“Chess is a fairy tale of 1,001 blunders.”
—SAVIELLY TARTAKOWER
Our characters in this story are the ironic Dadaist artist Marcel Duchamp (1887–1968), the witty, resilient Belgian chess champion George Koltanowski (1903–2000) and the game of chess itself. The two men knew each other for forty years through the overlapping circles of the international chess world—crossing paths in tournaments in Brussels, Paris and then, following World War II, in New York, where they created lively ventures involving art and chess. They played with brilliant chess masters, musicians, artists and writers.
As individuals, they had similar and contradictory traits: George, the mathematically gifted son of Polish Jewish immigrants to Antwerp in Belgium, and Marcel, the artistic son of an established cultured French family in Normandy.
From the age of eleven, Duchamp played chess with his older brothers in their cultured family home.
Koltanowski learned chess in his teens by watching his father and brothers play chess, later becoming the world blindfold champion of chess - a game that he played by ear rather than with his eyes. In 1937 he broke the Guinness Book of Records with his Edinburgh triumph of thirty-four matches played simultaneously.

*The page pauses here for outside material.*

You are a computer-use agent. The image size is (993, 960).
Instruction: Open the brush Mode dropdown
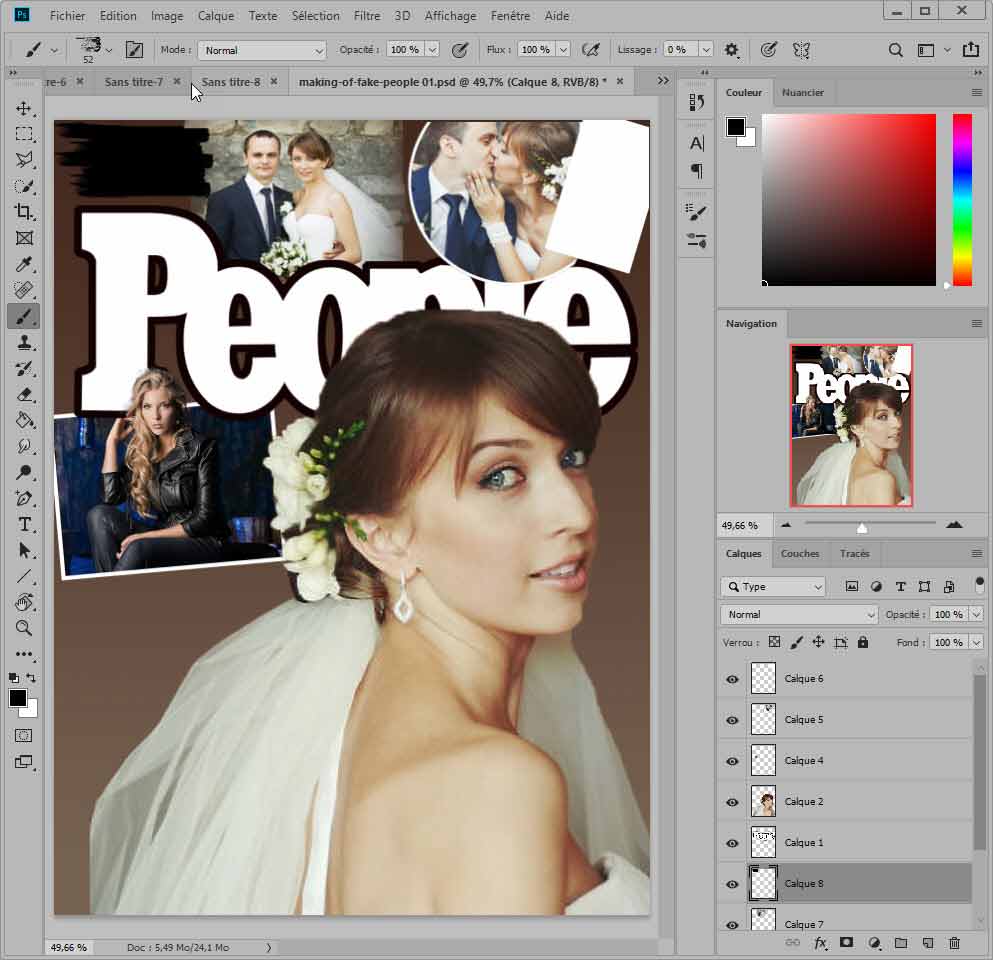pos(262,50)

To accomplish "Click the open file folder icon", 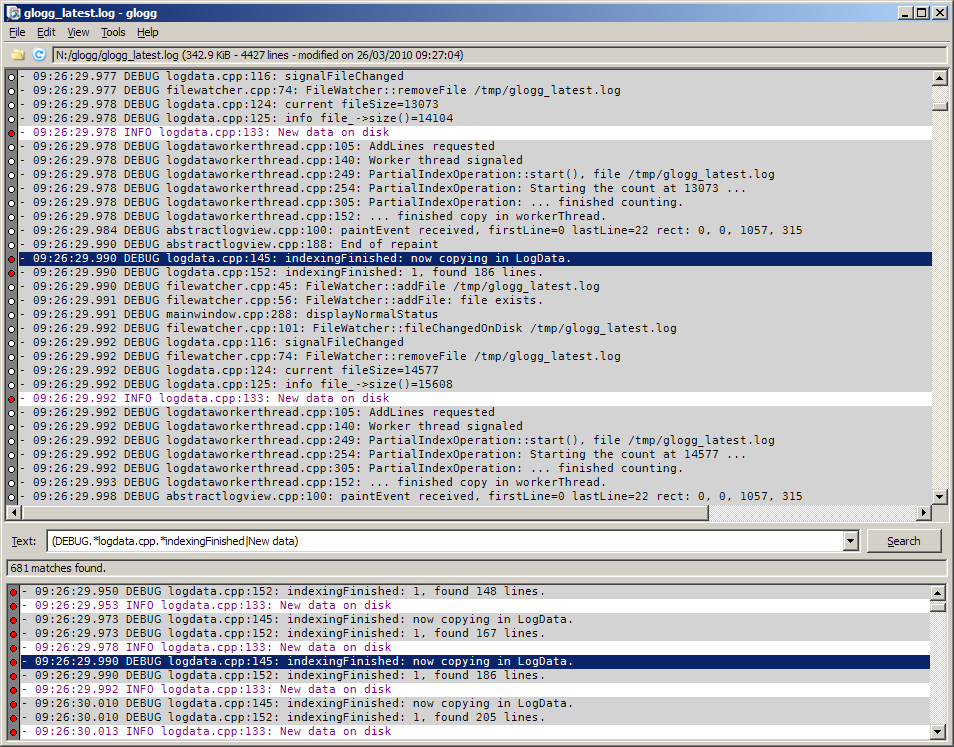I will pyautogui.click(x=17, y=55).
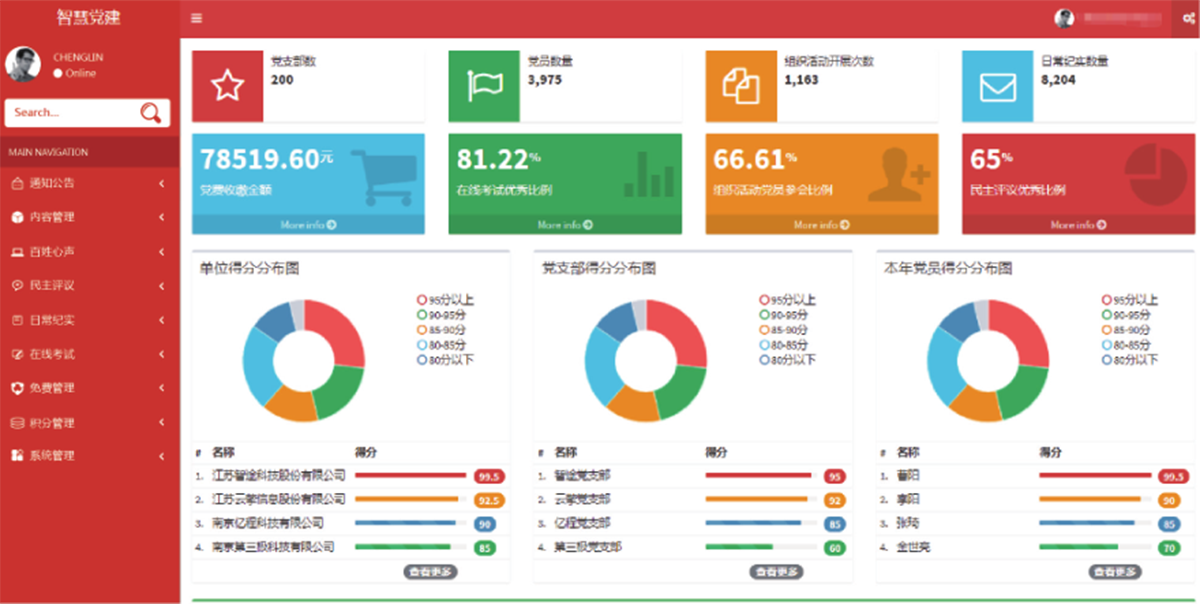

But that was before World War II scattered the bohemians of Europe across the globe.
From Marcel Duchamp's arrival in New York in 1915, he played at grandmaster Frank Marshall's Chess Divan, later known as Marshall's Chess Club. Koltanowski also did displays there in the late 1930s. Above, George Koltanowski at the left in Barcelona in 1935, Frank Marshall, center, 1920s, and on the right, Marcel Duchamp at the Hamburg Chess Tournament, 1931, where he played Frank Marshall to a draw.
Duchamp and Koltanowski first met in Ghent in June 1923, playing on opposing chess clubs - George for the Cercle Maccabi and Duchamp for Le Cygne. They met again when they played in the first unofficial Chess Olympiad of the FIDE (International Chess Federation) in Paris in 1924. They are pictured above in a photograph of the winners in that Olympiad - Marcel at the top right, and George third from the left in the second row. They continued to play throughout the 1920s and 1930s, connecting at matches in the Hague and elsewhere. And they both became chess writers.
But this is only the beginning of the story of Duchamp's Pipe.
“A game of chess is a visual and plastic thing, and if it isn't geometric in the static sense of the word, it is mechanical, since it moves. It's a drawing; it's a mechanical reality.”
—MARCEL DUCHAMP
Although Duchamp returned to France in 1947 and 1950, he never again lived there full-time, and he took out American citizenship in 1955. He continued his art and chess playing in New York, fascinating many younger artists. At Duchamp's 1965 exhibition Hommage à Caissa (Homage to Chess) in New York, Andy Warhol filmed Duchamp playing chess with his old friend - and secret associate -Salvador Dali.
“Celia Rabinovitch gives us a first-rate art historical detective story—a page-turner that is hard to put down. . We are riveted by the story of the blindfolded chess player, and a detailed history of Duchamp’s life in the chess world. She is one of the most brilliant and intuitive thinkers on Surrealism. Duchamp’s Pipe is a marvel of scholarship and a delight!”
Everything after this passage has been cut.